Whether you’re a donor, a potential donor, or a kidney patient looking for a donor, here are a few intriguing facts everyone should know about living donors:
- More than a third of living kidney donors are over 50 years old (I was 58 when I donated to my son 14 years ago), and the proportion is rising.

2. Most living donors, like me, say they would do it again (often adding “in a heartbeat”).
3. Many living donors were inspired to donate to someone they didn’t know because of an eye-opening article they read or a moving Facebook post that resonated with them.
4. Nondirected donors–empathetic people who choose to donate to someone they don’t know and may never meet–now represent about 3% of living donors in the United States, but the percentage is on the rise.
5. Nondirected donors can save multiple lives by initiating a swap (aka a paired donation, as a friend did in advance for her son)–or even a chain of transplants.

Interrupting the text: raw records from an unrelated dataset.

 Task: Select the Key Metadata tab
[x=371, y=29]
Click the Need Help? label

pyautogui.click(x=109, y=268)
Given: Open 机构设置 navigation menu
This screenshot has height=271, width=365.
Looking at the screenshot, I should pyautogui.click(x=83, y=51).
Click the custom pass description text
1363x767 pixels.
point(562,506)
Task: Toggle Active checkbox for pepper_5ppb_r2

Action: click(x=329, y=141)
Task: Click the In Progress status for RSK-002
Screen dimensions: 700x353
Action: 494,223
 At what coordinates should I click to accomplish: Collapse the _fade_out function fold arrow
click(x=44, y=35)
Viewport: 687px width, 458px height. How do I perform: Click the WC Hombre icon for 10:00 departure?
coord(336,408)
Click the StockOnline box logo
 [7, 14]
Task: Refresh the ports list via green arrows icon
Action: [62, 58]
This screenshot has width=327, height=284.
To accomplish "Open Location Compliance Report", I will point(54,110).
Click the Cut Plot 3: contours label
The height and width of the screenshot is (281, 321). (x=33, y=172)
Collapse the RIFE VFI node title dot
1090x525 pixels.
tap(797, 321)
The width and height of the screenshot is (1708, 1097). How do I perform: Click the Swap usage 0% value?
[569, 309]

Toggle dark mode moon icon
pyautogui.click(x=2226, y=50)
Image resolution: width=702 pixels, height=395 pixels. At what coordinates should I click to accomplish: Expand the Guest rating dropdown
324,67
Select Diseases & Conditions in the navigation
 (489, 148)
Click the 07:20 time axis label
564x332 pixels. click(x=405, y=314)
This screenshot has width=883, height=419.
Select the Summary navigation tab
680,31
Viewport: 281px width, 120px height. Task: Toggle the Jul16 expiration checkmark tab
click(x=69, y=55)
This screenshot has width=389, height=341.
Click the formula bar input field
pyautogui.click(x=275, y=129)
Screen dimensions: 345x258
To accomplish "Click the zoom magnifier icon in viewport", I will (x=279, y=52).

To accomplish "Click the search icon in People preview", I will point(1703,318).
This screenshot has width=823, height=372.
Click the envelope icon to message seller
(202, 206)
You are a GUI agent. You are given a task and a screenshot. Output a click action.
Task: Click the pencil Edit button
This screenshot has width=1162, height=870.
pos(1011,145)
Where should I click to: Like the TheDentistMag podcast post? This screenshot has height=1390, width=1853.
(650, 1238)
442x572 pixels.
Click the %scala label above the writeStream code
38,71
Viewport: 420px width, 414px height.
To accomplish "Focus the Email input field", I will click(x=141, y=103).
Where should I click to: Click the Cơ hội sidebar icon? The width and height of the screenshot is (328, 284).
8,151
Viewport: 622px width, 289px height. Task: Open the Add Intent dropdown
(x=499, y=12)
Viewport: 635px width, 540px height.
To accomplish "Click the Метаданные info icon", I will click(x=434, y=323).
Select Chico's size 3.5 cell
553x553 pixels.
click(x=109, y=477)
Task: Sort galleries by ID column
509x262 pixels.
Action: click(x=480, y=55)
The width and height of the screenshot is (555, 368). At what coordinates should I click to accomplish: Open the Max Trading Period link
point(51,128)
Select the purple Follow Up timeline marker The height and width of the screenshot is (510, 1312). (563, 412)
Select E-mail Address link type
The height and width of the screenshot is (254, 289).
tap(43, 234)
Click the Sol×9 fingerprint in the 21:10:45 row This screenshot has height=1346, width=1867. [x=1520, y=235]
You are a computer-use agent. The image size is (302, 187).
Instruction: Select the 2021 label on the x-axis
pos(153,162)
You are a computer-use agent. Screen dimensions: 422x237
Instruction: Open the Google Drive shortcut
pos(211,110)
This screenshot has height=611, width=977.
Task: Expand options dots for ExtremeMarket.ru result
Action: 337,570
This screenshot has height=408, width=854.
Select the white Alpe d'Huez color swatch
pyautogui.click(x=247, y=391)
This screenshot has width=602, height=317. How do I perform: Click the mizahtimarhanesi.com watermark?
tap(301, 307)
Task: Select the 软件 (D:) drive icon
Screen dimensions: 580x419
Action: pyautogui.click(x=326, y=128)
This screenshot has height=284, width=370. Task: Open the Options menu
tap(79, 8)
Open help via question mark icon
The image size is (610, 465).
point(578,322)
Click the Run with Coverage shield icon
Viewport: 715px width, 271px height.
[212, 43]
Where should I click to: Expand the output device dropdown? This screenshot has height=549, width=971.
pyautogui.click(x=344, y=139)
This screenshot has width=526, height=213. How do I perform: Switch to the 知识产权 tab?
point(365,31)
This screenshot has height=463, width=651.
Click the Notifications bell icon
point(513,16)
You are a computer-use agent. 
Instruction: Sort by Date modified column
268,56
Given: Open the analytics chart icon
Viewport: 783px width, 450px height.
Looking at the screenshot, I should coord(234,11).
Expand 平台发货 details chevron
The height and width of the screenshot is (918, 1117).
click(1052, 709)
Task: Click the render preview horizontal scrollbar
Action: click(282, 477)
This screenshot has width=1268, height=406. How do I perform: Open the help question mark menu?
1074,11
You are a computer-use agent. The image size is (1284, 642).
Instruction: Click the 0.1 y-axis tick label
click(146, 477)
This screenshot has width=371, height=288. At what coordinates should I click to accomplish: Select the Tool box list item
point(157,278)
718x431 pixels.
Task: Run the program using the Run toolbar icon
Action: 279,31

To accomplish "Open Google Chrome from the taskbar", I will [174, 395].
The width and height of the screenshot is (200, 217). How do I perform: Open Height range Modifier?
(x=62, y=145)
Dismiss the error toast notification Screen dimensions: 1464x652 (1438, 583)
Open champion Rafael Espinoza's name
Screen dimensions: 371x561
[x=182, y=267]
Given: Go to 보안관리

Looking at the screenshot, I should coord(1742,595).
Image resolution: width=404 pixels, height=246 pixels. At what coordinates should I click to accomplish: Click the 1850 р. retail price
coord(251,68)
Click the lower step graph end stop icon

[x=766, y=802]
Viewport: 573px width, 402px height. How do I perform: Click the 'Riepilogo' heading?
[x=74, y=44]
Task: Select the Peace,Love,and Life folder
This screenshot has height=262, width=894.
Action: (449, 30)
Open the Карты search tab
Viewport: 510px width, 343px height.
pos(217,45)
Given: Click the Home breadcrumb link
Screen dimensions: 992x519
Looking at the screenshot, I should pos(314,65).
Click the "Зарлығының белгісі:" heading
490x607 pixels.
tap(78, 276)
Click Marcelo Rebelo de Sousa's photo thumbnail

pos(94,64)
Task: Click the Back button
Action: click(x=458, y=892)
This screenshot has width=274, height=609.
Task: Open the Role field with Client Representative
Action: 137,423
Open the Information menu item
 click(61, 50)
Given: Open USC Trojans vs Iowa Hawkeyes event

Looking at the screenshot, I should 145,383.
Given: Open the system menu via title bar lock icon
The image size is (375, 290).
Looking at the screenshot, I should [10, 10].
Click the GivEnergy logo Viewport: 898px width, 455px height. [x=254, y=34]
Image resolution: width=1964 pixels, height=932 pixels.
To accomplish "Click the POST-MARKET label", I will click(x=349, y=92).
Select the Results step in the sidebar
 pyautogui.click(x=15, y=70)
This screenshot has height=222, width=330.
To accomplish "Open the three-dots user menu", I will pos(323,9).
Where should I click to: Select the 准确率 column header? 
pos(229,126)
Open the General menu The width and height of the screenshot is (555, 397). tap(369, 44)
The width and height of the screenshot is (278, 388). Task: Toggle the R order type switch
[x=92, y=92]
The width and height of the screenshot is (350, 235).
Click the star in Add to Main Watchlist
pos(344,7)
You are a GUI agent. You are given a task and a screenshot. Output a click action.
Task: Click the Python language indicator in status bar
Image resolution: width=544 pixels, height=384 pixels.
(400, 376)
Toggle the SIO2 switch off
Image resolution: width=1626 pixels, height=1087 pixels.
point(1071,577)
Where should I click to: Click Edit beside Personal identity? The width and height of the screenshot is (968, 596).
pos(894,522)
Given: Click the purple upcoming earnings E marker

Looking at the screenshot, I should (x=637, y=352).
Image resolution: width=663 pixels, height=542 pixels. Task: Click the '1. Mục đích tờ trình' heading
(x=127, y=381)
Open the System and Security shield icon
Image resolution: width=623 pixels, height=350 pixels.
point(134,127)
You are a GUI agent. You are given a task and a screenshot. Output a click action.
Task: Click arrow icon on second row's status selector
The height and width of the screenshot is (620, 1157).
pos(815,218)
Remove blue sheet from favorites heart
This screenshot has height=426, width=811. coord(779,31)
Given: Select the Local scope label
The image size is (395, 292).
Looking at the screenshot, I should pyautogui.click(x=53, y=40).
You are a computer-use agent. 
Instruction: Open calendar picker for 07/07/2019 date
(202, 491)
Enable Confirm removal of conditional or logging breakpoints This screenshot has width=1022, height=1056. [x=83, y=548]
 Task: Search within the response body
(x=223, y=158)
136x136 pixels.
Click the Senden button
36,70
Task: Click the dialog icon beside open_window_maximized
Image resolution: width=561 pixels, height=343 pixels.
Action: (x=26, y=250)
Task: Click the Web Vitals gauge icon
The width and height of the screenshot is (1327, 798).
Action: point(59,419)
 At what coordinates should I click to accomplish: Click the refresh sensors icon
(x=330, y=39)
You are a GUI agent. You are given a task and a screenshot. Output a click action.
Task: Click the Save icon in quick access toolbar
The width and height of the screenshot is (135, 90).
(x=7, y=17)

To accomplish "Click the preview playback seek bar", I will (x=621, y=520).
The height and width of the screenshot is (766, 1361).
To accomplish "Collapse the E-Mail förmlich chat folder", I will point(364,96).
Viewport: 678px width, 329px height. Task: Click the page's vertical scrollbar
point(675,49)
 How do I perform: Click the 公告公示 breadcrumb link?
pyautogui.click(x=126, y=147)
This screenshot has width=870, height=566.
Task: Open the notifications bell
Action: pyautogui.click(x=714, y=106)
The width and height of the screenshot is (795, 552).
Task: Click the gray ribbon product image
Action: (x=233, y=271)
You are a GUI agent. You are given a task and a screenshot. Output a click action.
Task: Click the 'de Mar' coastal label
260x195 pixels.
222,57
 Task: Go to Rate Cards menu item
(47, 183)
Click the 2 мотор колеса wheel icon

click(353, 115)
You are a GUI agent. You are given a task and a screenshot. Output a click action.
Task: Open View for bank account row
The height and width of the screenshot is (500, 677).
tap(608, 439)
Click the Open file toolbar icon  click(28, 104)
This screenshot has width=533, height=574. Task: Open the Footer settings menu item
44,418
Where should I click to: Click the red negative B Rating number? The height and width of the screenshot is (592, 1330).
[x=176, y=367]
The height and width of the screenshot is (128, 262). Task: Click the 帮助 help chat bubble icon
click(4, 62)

If Donor A isn’t a match for their intended recipient (Recipient A), but the nondirected donor is, he or she donates to Recipient A, and Donor A donates to someone else who wasn’t a match for their recipient, and so on.
6. Most living donors (in an informal survey) own rescue pets. (A shout-out to WELD San Diego for that interesting statistic!)
7. And, of course, most living donors are women (another shout-out to WELD, which, by the way, stands for WoMen Encouraging Living Donation–yes, they now include men in their growing ranks).